1. Pluto rules RESURRECTION and transports the mind to the film Pet Cemetery. They always come back worm-eaten, rotting, and awful, don’t they? In essence, they are no longer the same entity. Raising the dead is generally regarded to be something that no one should ever undertake, and this rule holds true regardless of how much a person/black cat is loved. It results in erroneous resurrections, such as when you employ witchcraft to resurrect an old relationship. It’s also possible that it’s why many Plutos turn into mean mojos when they’re treated badly and bring everyone down with them. They appear to have gathered some unearthly – underworld power – during their downtime and have returned to life. Yeah, resurrection supersedes; sometimes a comeback is all that matters, but sometimes the dead must stay dead. Pluto implicitly states that you cannot avoid death, therefore pay attention to the importance of expiration dates and everything will be alright.
2. PSYCHOANALYSIS, which I adore, is ruled by Pluto. Do you really want people rummaging through your mind to figure out why you’re so messed up? Do you want someone to bare your soul by excavating some of your most painful and private memories? If you go over everything again, you’ll discover the hidden reasons behind what’s really wrong with you. It’s uncomfortably uncomfortable, but it does seem to discharge all of your emotional baggage, leaving you feeling spiritually brand new and stuff. You’ll generally feel better about yourself after removing all the psychological sludge from your spirit, possibly even feeling more pristine. Still, you’ll accumulate more emotional junk or resurrect the past, necessitating a return to a shrink for profound wisdom. When someone knows why you’re really scared, the genuine reasons behind it, it’s a little scary. Psychology is extremely useful for dealing with the monsters in your head, but strolling around a junkyard or cemetery late at night and replaying all of the agony is never pleasant. Just talking about my personal scars throughout the years is a place I never want to go back to. Psychology, in the way it loves all of this Dark Night of the Soul crap, is a little spine-chilling.
3. Pluto is the deity of ALL BEGINNINGS and ENDINGS. That is to say, the door can close on you whenever it damn well pleases. There’s no other option. There are no do-overs. There’s no way to do it all over again. Nada. Zero. Zilch. It’s over when it’s truly over. Unfortunately, what has already been written, as well as all of that unsettling prophesy, fatalist, end-of-the-world stuff, cannot be undone.
4. Pluto is related to the DARK SIDE OF LIFE, akin to the feeling you get when you’re followed home every night by some strange person. It’s terrible to think that there are individuals out there who want to kill you.

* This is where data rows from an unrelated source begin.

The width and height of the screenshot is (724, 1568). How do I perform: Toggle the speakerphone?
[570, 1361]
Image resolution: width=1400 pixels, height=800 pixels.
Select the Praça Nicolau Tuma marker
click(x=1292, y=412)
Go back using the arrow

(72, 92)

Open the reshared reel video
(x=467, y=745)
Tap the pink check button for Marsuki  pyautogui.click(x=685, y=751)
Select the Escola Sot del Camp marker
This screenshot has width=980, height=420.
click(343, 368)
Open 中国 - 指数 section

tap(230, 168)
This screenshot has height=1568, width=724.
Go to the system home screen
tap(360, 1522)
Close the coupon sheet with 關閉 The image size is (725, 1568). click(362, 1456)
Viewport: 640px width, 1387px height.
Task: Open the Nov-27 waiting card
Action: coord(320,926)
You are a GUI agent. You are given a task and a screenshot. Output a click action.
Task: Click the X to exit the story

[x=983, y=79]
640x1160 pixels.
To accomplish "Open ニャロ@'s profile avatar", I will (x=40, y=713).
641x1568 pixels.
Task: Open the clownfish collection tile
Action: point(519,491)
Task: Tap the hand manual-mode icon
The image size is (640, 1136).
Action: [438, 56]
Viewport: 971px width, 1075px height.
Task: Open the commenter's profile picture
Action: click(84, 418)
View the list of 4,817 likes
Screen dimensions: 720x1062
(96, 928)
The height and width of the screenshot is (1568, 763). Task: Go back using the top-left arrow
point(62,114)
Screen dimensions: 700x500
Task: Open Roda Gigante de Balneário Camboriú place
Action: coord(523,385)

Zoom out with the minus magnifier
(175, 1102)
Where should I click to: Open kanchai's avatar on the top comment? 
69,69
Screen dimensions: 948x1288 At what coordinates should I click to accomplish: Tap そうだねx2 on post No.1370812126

When it comes down to it, it represents your struggle for survival against an unknown foe, as well as your struggle to combat the darkness and destructiveness that lurks within YOU. It’s not pretty.
5. Pluto is UNFLINCHING. I mean, nothing scares this bloke. NOTHING. What is there to be concerned about when death is your domain? The dark parts of life roll off the back of this Hades guy, who lives in the underworld, like water off a duck’s back. I’m not sure if this gives me the creeps or if it’s just bloody awesome.
6. Pluto signifies the MOST POWERFUL ENERGY that mankind has ever known. You can self-destruct not only on a personal level and say, “Fuck it, I’m outta here for good,” but also on a larger scale. There was atomic power and huge destruction all surrounding Pluto’s discovery. When someone has a terrible day, it’s nice to know you’re powerless against being blown to smithereens. Actually, that is what is frightening, someone else’s destructive power, feeling powerless in the face of society’s ticking time bombs, once again #fightingforsurvival.
7. Pluto rules all of those things you FEAR and you seek to bury these feelings. There are some things I just won’t talk about.
8. You can be cleansed by fire in Pluto’s realm. BURNING IN HELL comes to mind. This, however, is what will allow you to cleanse all of the harmful stuff you’ve been holding onto for so long. You’re reminded that people are traditionally burned after death, and their ashes are scattered wherever they had a strong emotional connection in life. Although fiery transformations aid in the purification of all your sins, they can nonetheless give you Carrie White nightmares. Even though, on the plus side, after everything is burned, you can start afresh. Pluto, according to your astrology textbooks, is all “spiritual,” even if it feels terrifying to light a match to the past, burn bridges, and set fire to ex-boyfriends. It may, however, be the only thing that sets us free and allows us to soar like a phoenix rising from the ashes.